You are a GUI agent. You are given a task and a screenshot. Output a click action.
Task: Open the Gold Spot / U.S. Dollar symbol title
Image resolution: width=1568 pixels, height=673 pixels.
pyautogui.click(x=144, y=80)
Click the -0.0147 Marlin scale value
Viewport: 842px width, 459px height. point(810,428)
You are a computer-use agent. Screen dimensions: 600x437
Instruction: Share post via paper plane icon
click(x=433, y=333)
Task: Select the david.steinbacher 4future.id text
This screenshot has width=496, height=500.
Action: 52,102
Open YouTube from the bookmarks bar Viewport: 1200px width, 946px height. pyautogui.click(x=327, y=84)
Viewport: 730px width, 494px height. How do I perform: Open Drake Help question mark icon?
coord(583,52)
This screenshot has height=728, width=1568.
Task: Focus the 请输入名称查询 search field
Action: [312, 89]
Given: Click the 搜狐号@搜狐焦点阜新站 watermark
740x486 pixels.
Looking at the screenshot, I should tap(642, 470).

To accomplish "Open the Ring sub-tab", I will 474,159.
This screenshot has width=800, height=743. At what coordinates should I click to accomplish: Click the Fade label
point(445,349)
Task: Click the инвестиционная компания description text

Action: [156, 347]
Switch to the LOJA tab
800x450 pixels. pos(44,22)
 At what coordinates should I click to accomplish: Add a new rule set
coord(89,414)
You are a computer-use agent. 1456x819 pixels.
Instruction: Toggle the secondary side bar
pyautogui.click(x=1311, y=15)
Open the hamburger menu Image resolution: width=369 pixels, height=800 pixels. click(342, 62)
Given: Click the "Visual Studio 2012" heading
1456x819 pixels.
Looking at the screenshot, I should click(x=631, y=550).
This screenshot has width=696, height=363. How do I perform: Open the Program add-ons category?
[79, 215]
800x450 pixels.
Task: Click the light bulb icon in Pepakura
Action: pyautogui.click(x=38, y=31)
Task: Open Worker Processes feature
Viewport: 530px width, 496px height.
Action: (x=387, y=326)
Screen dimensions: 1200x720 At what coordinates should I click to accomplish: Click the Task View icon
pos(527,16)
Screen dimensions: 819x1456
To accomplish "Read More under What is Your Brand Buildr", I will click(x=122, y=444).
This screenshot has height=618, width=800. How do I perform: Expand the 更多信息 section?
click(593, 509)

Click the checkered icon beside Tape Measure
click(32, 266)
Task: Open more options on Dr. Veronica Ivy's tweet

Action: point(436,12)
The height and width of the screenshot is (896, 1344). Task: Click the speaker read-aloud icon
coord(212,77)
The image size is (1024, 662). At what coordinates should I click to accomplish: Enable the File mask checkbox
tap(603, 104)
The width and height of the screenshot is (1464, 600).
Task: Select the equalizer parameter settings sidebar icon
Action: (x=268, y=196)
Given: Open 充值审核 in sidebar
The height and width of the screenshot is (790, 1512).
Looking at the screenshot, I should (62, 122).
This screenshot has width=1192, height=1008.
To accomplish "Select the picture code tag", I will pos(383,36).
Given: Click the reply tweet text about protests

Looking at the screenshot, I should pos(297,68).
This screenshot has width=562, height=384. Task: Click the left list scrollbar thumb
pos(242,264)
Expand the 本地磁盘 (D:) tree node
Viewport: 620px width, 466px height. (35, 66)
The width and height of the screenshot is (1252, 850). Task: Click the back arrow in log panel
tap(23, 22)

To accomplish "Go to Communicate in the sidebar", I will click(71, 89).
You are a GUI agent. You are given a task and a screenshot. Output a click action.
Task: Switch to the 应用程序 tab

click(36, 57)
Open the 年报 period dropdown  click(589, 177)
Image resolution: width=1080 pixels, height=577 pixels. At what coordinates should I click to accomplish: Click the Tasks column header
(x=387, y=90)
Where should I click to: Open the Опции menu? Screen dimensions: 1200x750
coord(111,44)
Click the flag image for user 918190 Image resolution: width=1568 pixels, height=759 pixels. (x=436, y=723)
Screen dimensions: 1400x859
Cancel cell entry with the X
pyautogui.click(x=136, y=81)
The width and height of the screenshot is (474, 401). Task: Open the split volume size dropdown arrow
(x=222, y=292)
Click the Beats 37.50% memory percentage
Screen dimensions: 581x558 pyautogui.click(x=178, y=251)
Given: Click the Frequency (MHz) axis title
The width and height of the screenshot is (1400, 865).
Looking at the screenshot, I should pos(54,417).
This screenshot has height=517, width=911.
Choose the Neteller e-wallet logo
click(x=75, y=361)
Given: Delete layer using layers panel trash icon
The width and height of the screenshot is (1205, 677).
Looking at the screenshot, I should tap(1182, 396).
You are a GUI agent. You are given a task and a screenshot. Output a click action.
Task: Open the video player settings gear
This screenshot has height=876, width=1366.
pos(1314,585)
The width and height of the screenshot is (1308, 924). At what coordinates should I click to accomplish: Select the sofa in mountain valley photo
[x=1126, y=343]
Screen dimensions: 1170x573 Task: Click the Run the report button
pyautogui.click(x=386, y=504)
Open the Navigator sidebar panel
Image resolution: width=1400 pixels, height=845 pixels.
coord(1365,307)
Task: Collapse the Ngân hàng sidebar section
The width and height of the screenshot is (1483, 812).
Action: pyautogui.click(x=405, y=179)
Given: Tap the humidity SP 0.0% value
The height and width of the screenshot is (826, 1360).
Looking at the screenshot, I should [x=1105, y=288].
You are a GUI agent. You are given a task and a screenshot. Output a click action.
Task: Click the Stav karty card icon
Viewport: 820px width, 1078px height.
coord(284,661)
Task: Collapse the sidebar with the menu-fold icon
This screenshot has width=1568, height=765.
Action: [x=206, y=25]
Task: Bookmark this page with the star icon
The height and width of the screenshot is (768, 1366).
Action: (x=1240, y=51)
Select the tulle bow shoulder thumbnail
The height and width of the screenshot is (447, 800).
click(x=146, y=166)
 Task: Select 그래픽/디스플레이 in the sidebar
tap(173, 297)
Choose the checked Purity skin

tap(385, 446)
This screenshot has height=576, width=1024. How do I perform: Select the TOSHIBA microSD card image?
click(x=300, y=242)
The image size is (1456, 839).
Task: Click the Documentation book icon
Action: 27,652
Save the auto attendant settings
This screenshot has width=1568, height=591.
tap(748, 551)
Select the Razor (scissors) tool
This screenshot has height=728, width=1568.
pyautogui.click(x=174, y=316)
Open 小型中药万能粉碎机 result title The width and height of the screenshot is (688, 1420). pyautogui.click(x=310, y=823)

_____

Task = Copy every one of the items above word for word.

Reply =
You are a GUI agent. You are given a task and a screenshot. Output a click action.
Task: Open the Gold Spot / U.S. Dollar symbol title
Image resolution: width=1568 pixels, height=673 pixels.
pyautogui.click(x=144, y=80)
Click the -0.0147 Marlin scale value
Viewport: 842px width, 459px height. point(810,428)
You are a computer-use agent. Screen dimensions: 600x437
Instruction: Share post via paper plane icon
click(x=433, y=333)
Task: Select the david.steinbacher 4future.id text
This screenshot has width=496, height=500.
Action: 52,102
Open YouTube from the bookmarks bar Viewport: 1200px width, 946px height. pyautogui.click(x=327, y=84)
Viewport: 730px width, 494px height. How do I perform: Open Drake Help question mark icon?
coord(583,52)
This screenshot has height=728, width=1568.
Task: Focus the 请输入名称查询 search field
Action: [312, 89]
Given: Click the 搜狐号@搜狐焦点阜新站 watermark
740x486 pixels.
Looking at the screenshot, I should tap(642, 470).

To accomplish "Open the Ring sub-tab", I will 474,159.
This screenshot has width=800, height=743. At what coordinates should I click to accomplish: Click the Fade label
point(445,349)
Task: Click the инвестиционная компания description text

Action: [156, 347]
Switch to the LOJA tab
800x450 pixels. pos(44,22)
 At what coordinates should I click to accomplish: Add a new rule set
coord(89,414)
You are a computer-use agent. 1456x819 pixels.
Instruction: Toggle the secondary side bar
pyautogui.click(x=1311, y=15)
Open the hamburger menu Image resolution: width=369 pixels, height=800 pixels. click(342, 62)
Given: Click the "Visual Studio 2012" heading
1456x819 pixels.
Looking at the screenshot, I should click(x=631, y=550).
This screenshot has width=696, height=363. How do I perform: Open the Program add-ons category?
[79, 215]
800x450 pixels.
Task: Click the light bulb icon in Pepakura
Action: pyautogui.click(x=38, y=31)
Task: Open Worker Processes feature
Viewport: 530px width, 496px height.
Action: (x=387, y=326)
Screen dimensions: 1200x720 At what coordinates should I click to accomplish: Click the Task View icon
pos(527,16)
Screen dimensions: 819x1456
To accomplish "Read More under What is Your Brand Buildr", I will click(x=122, y=444).
This screenshot has height=618, width=800. How do I perform: Expand the 更多信息 section?
click(593, 509)

Click the checkered icon beside Tape Measure
click(32, 266)
Task: Open more options on Dr. Veronica Ivy's tweet

Action: point(436,12)
The height and width of the screenshot is (896, 1344). Task: Click the speaker read-aloud icon
coord(212,77)
The image size is (1024, 662). At what coordinates should I click to accomplish: Enable the File mask checkbox
tap(603, 104)
The width and height of the screenshot is (1464, 600).
Task: Select the equalizer parameter settings sidebar icon
Action: (x=268, y=196)
Given: Open 充值审核 in sidebar
The height and width of the screenshot is (790, 1512).
Looking at the screenshot, I should (62, 122).
This screenshot has width=1192, height=1008.
To accomplish "Select the picture code tag", I will pos(383,36).
Given: Click the reply tweet text about protests

Looking at the screenshot, I should pos(297,68).
This screenshot has width=562, height=384. Task: Click the left list scrollbar thumb
pos(242,264)
Expand the 本地磁盘 (D:) tree node
Viewport: 620px width, 466px height. (35, 66)
The width and height of the screenshot is (1252, 850). Task: Click the back arrow in log panel
tap(23, 22)

To accomplish "Go to Communicate in the sidebar", I will click(71, 89).
You are a GUI agent. You are given a task and a screenshot. Output a click action.
Task: Switch to the 应用程序 tab

click(36, 57)
Open the 年报 period dropdown  click(589, 177)
Image resolution: width=1080 pixels, height=577 pixels. At what coordinates should I click to accomplish: Click the Tasks column header
(x=387, y=90)
Where should I click to: Open the Опции menu? Screen dimensions: 1200x750
coord(111,44)
Click the flag image for user 918190 Image resolution: width=1568 pixels, height=759 pixels. (x=436, y=723)
Screen dimensions: 1400x859
Cancel cell entry with the X
pyautogui.click(x=136, y=81)
The width and height of the screenshot is (474, 401). Task: Open the split volume size dropdown arrow
(x=222, y=292)
Click the Beats 37.50% memory percentage
Screen dimensions: 581x558 pyautogui.click(x=178, y=251)
Given: Click the Frequency (MHz) axis title
The width and height of the screenshot is (1400, 865).
Looking at the screenshot, I should pos(54,417).
This screenshot has height=517, width=911.
Choose the Neteller e-wallet logo
click(x=75, y=361)
Given: Delete layer using layers panel trash icon
The width and height of the screenshot is (1205, 677).
Looking at the screenshot, I should tap(1182, 396).
You are a GUI agent. You are given a task and a screenshot. Output a click action.
Task: Open the video player settings gear
This screenshot has height=876, width=1366.
pos(1314,585)
The width and height of the screenshot is (1308, 924). At what coordinates should I click to accomplish: Select the sofa in mountain valley photo
[x=1126, y=343]
Screen dimensions: 1170x573 Task: Click the Run the report button
pyautogui.click(x=386, y=504)
Open the Navigator sidebar panel
Image resolution: width=1400 pixels, height=845 pixels.
coord(1365,307)
Task: Collapse the Ngân hàng sidebar section
The width and height of the screenshot is (1483, 812).
Action: pyautogui.click(x=405, y=179)
Given: Tap the humidity SP 0.0% value
The height and width of the screenshot is (826, 1360).
Looking at the screenshot, I should [x=1105, y=288].
You are a GUI agent. You are given a task and a screenshot. Output a click action.
Task: Click the Stav karty card icon
Viewport: 820px width, 1078px height.
coord(284,661)
Task: Collapse the sidebar with the menu-fold icon
This screenshot has width=1568, height=765.
Action: [x=206, y=25]
Task: Bookmark this page with the star icon
The height and width of the screenshot is (768, 1366).
Action: (x=1240, y=51)
Select the tulle bow shoulder thumbnail
The height and width of the screenshot is (447, 800).
click(x=146, y=166)
 Task: Select 그래픽/디스플레이 in the sidebar
tap(173, 297)
Choose the checked Purity skin

tap(385, 446)
This screenshot has height=576, width=1024. How do I perform: Select the TOSHIBA microSD card image?
click(x=300, y=242)
The image size is (1456, 839).
Task: Click the Documentation book icon
Action: 27,652
Save the auto attendant settings
This screenshot has width=1568, height=591.
tap(748, 551)
Select the Razor (scissors) tool
This screenshot has height=728, width=1568.
pyautogui.click(x=174, y=316)
Open 小型中药万能粉碎机 result title The width and height of the screenshot is (688, 1420). pyautogui.click(x=310, y=823)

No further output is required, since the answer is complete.